ーあ、この匂い好きかも。柚原さんに合いそうな気もする。
「これですかね」
俺の手にあるテスターを柚原さんもクンクンと嗅ぎ「うん、良い匂い」と嬉しそうに言った。
 「葵ちゃんって、部屋にルームフレグランス置いてる?」
「置いてないっすね」
「そっか。じゃあ、俺買ってくるから向こうで待ってて」
「はい」

 「お待たせー」
買い終えた柚原さんの手には2つ紙袋があり、片方を俺に渡してきた。
「はい!」
「…ん?」
「俺が今使ってる方。ちょっと早いけど、クリスマスプレゼント」
「えっ!?いやいや、そんな受け取れないっすよ!」
「そんな大したものじゃないし、受け取って」
どこまで出来る男なんだよ…。
「ありがとうございます。あの、俺も何かプレゼントしたいです」
「え、いいの?」
「はいっ!」

 気を遣わなくて、でもプレゼントっぽいもの…。うーん、消耗品がいいよなぁ。…あ、そうだ。
「ボディーソープって、こだわりとかありますか?」
「ボディーソープ?いや、特にメーカーとかは決めてないかなぁ」
「じゃあ、あそこのボディショップで、好きなの選んでほしいです!」

 店内に入ると、自分では買わない少しいい値段のするボディーソープがずらりと並んでいた。
「おー、いっぱいあるね」
「何系がいいですか?こっちは爽やかな感じで、そっちのは甘い系っすね」
「せっかくだし一緒に選ぼうよ。
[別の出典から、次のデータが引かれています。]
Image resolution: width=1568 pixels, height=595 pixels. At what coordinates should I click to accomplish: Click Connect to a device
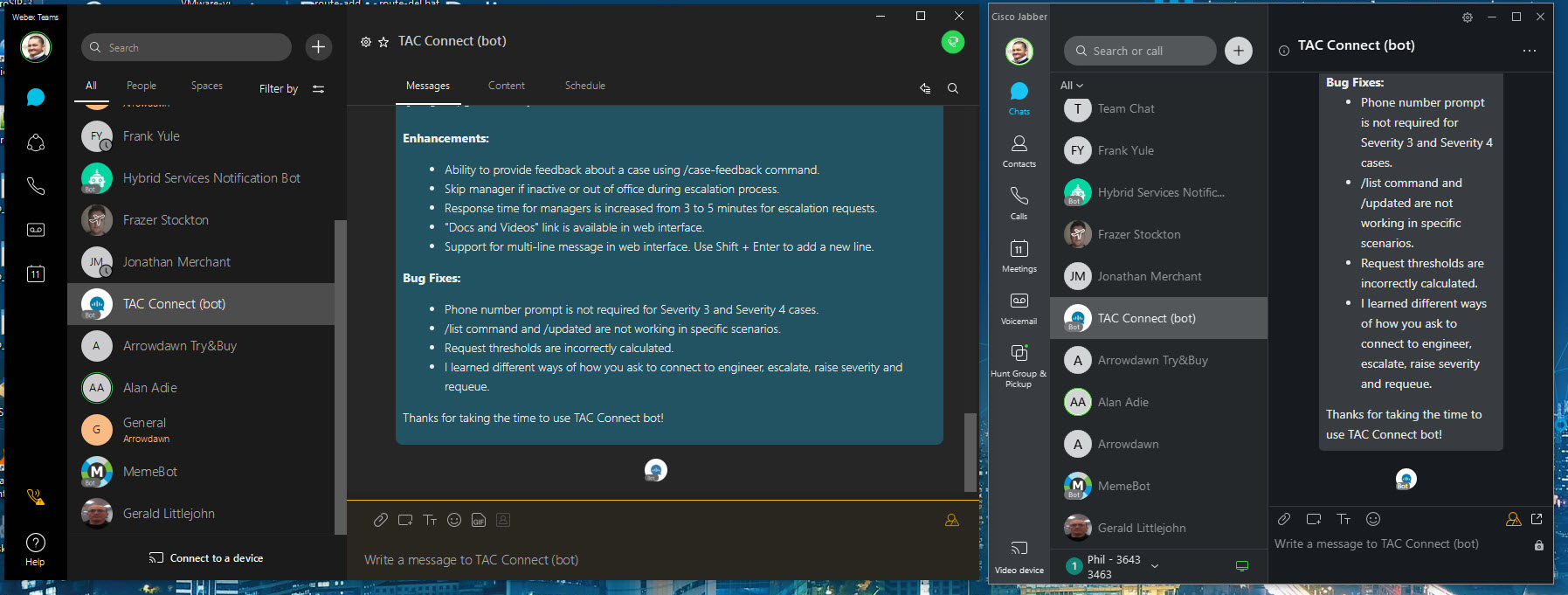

葵ちゃんも使うことあるだろうし」
…ん?俺が使う…?それはつまり…俺が柚原さん家の風呂に入るってこと!?
「あ、この匂い良いかも。葵ちゃん、どう?」
「え、あ、いいっすね」

 「お互い香りに関するものプレゼントし合ったねぇ。今から使うのが楽しみー」
「今年最速のクリスマスプレゼントっすね」
「だね。…モール出たあたりに美味しい洋食屋があるんだけど、夜ご飯にどう?」
「大賛成です!」

 モールを出るため出入り口に向かい歩き出した。
「あのダッフルコート似合いそう」
歩きながら柚原さんが指差した先には、アパレルショップの店頭に置かれた女のマネキンが、ベージュのコートを着ていた。
「葵ちゃんが着たら絶対可愛いよ」
「…。」

…柚原さんって、俺の中身好きなのかな?いつも可愛いとか言ってくれるけど、それは見た目に対してのことだし。柚原さんの目に映る俺は、初めて話した日の女装姿のままなんだろうな…。
 それに…俺は気付いている。今日は一度も手を繋いでいない。前にデートした時は、ずっと繋いでたのに。
 …きっと女装していないからだ。男の姿の俺なんかと手繋ぎたくないよな。…俺は柚原さん自身を見ようとしてんのに、先に好きって言ってきたくせに、柚原さんは俺自身を全然見てくんねーじゃん。

 あぁ、こんなきっかけで気付くなんて嫌になる。…俺、柚原さんが好きなんだ。

 外は一段と寒くなっていた。
「夜はやっぱ冷えるねぇ。寒くない?」
「大丈夫です…」
「良かったらコレ使って」
自分のマフラーを俺の首にかけようとする柚原さんの手を振り払うように止めた。
「…女の子扱いしないでください。…俺は男です」
「え…分かってるよ?だけど、寒いと思って…」
「女だと思ってるから優しくしてるんすか…」
「何言ってんの。葵ちゃんのことが好きだから…っ」
「柚原さんが好きなのは、女装した俺でしょ!?女の姿の俺が好きなだけじゃないっすか…」
「違う!そんなことないから」
「もういいっすよっ…俺、帰ります」
「待って、葵ちゃんっ…」
掴まれた手を振り払い、走り出した。

 寒さも忘れて走っていたら、イルミネーションが施された街路樹に着いた。
 脇にあるベンチに腰掛けた俺は下を向き、寒さと涙で鼻をすする。
 「…ぐずっ…」
こんなことで泣くとか俺、ダセェな…。

「能勢…?」
顔を上げるとバイト終わりであろう須藤が偶然通りかかった。
「…須藤」
「え、泣いてる!?」
「…すとぉーっ!!」
 須藤の顔を見たら安心して、思わず抱きついた。驚いているはずの須藤は、初めて見る俺の涙に何かを察したのか、馬鹿にすることもなく、頭をぽんぽんしながら受け止めてくれた。

 あぁ…俺、何やってんだろ…。